Screenshot grounding data:
○ ○ ○ ○ ○
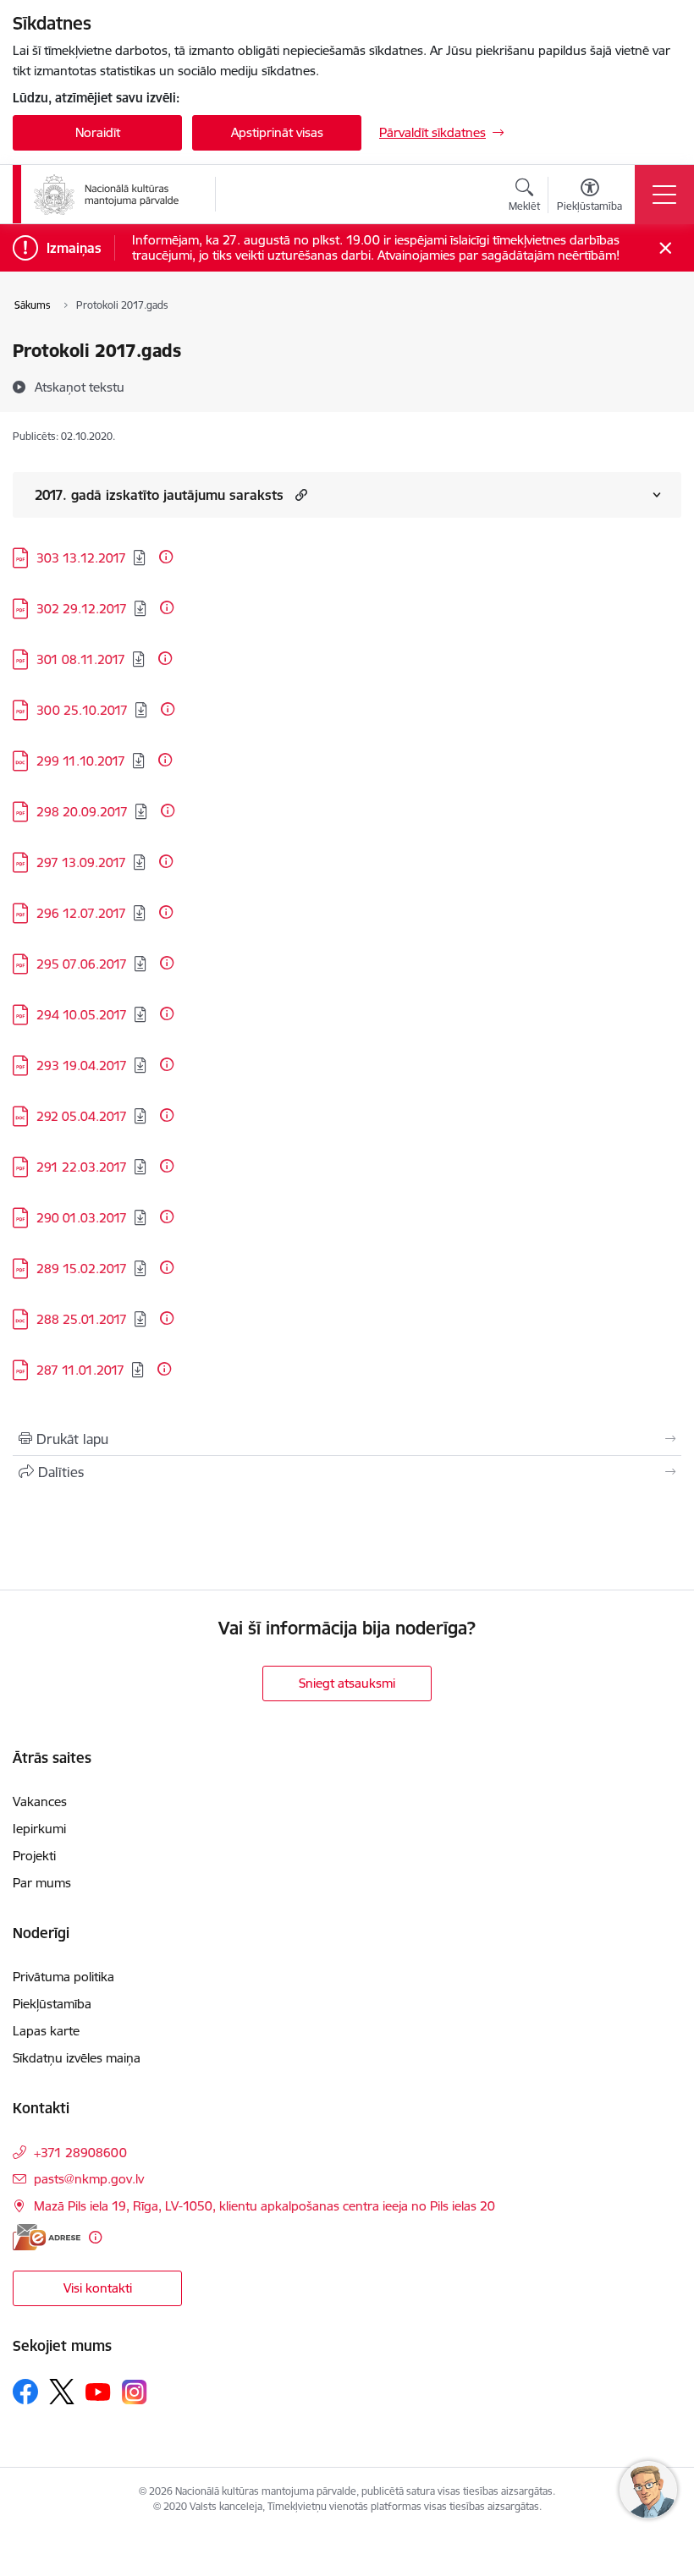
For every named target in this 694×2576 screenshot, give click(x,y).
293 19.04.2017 (81, 1065)
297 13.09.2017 (81, 862)
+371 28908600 (80, 2153)
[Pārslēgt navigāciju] (664, 194)
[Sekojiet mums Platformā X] (61, 2391)
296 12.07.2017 (81, 913)
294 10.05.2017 (81, 1015)
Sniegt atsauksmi (347, 1683)
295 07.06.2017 (81, 964)
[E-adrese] (46, 2237)
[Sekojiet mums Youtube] (98, 2391)
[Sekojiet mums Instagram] (134, 2392)
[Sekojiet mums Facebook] (25, 2391)
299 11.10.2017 (80, 761)
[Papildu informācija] (166, 556)
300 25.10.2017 (82, 710)
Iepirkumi (39, 1829)
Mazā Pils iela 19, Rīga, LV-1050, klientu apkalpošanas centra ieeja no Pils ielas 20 (264, 2206)
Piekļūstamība (52, 2004)
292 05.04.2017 (81, 1116)
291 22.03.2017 (81, 1167)
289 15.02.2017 (81, 1269)
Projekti (34, 1856)
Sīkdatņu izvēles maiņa (76, 2058)
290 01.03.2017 (81, 1218)
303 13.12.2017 (81, 558)
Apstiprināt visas (277, 132)
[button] (299, 494)
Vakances (40, 1801)
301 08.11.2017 (80, 659)
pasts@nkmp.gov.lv (89, 2179)
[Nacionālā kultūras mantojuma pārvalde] (106, 194)
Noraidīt (97, 132)
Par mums (42, 1883)
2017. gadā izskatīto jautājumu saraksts (159, 494)
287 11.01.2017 (80, 1370)
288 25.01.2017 (81, 1319)
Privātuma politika (63, 1977)
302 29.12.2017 (81, 609)
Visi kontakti (97, 2288)
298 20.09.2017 (82, 812)
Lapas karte (46, 2031)
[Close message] (665, 248)
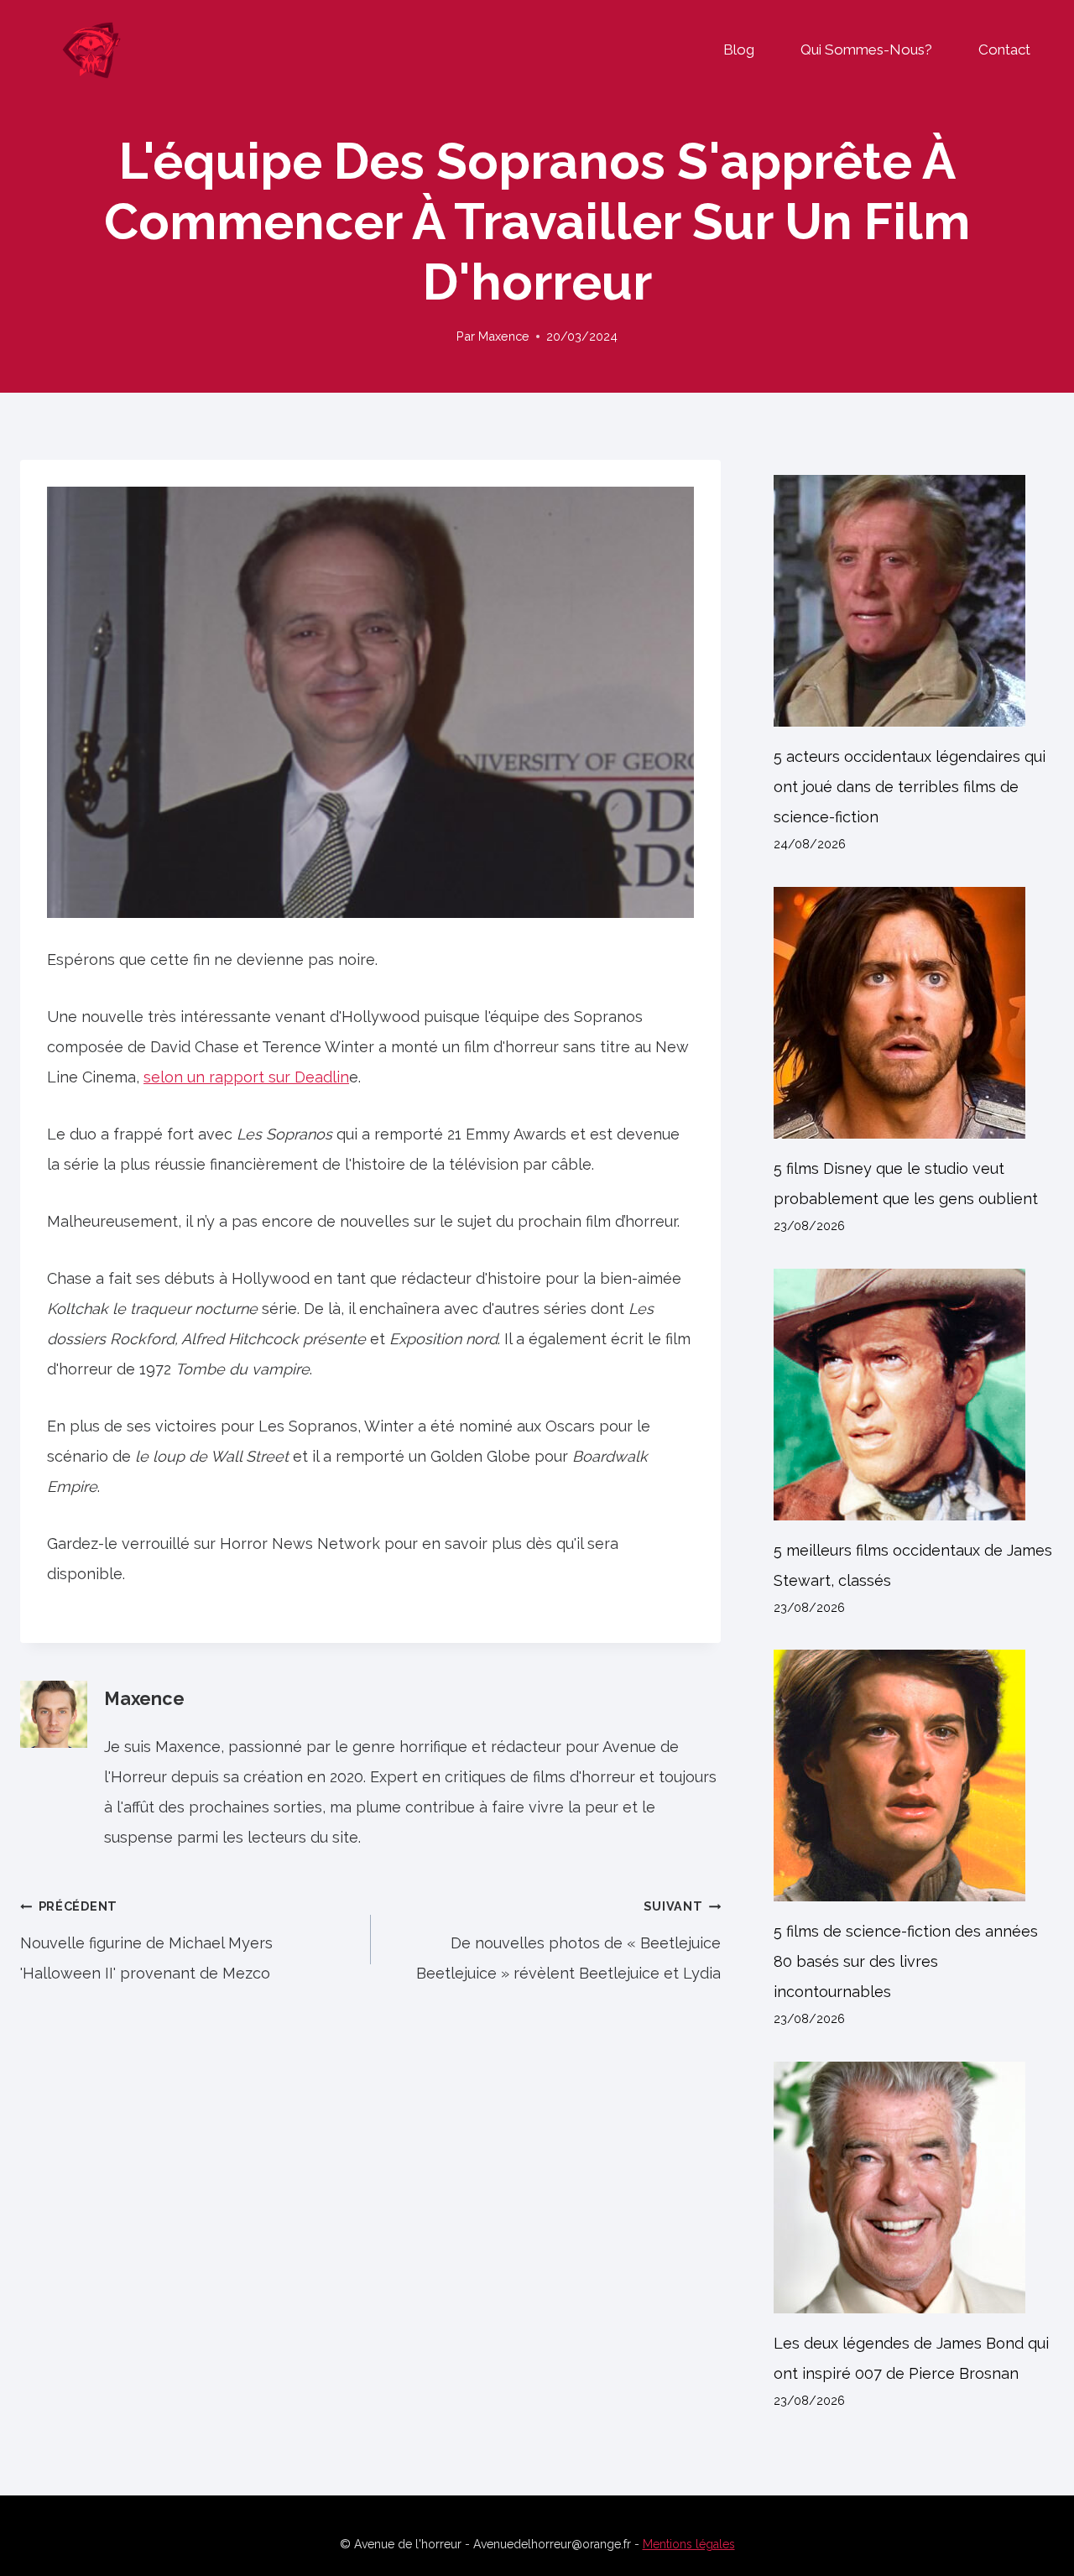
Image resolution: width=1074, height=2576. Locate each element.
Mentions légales (689, 2544)
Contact (1004, 49)
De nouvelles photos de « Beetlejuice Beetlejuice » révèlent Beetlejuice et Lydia (568, 1940)
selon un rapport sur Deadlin (246, 1077)
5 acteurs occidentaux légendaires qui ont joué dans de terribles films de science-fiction (909, 787)
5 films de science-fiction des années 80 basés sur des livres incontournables (906, 1961)
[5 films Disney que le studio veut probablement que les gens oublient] (914, 1013)
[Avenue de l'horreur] (91, 49)
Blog (738, 49)
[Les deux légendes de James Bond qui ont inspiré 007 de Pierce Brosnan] (914, 2187)
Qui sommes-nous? (866, 49)
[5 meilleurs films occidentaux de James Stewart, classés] (914, 1394)
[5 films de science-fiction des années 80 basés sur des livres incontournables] (914, 1775)
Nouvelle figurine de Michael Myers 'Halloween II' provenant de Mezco (146, 1940)
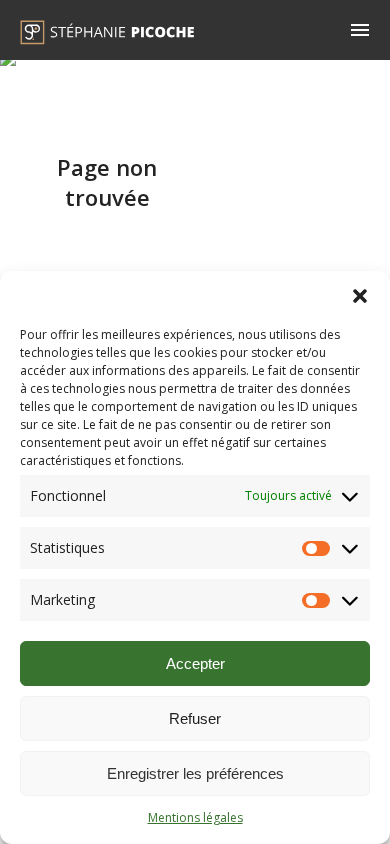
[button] (360, 296)
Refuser (195, 718)
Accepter (195, 663)
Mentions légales (195, 817)
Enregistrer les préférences (195, 773)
○ ○ ○ ○ ○
* [Task details]: For every line of the records above that holds the word "Mentions", count one, and state the total only.

* [Task output]: 2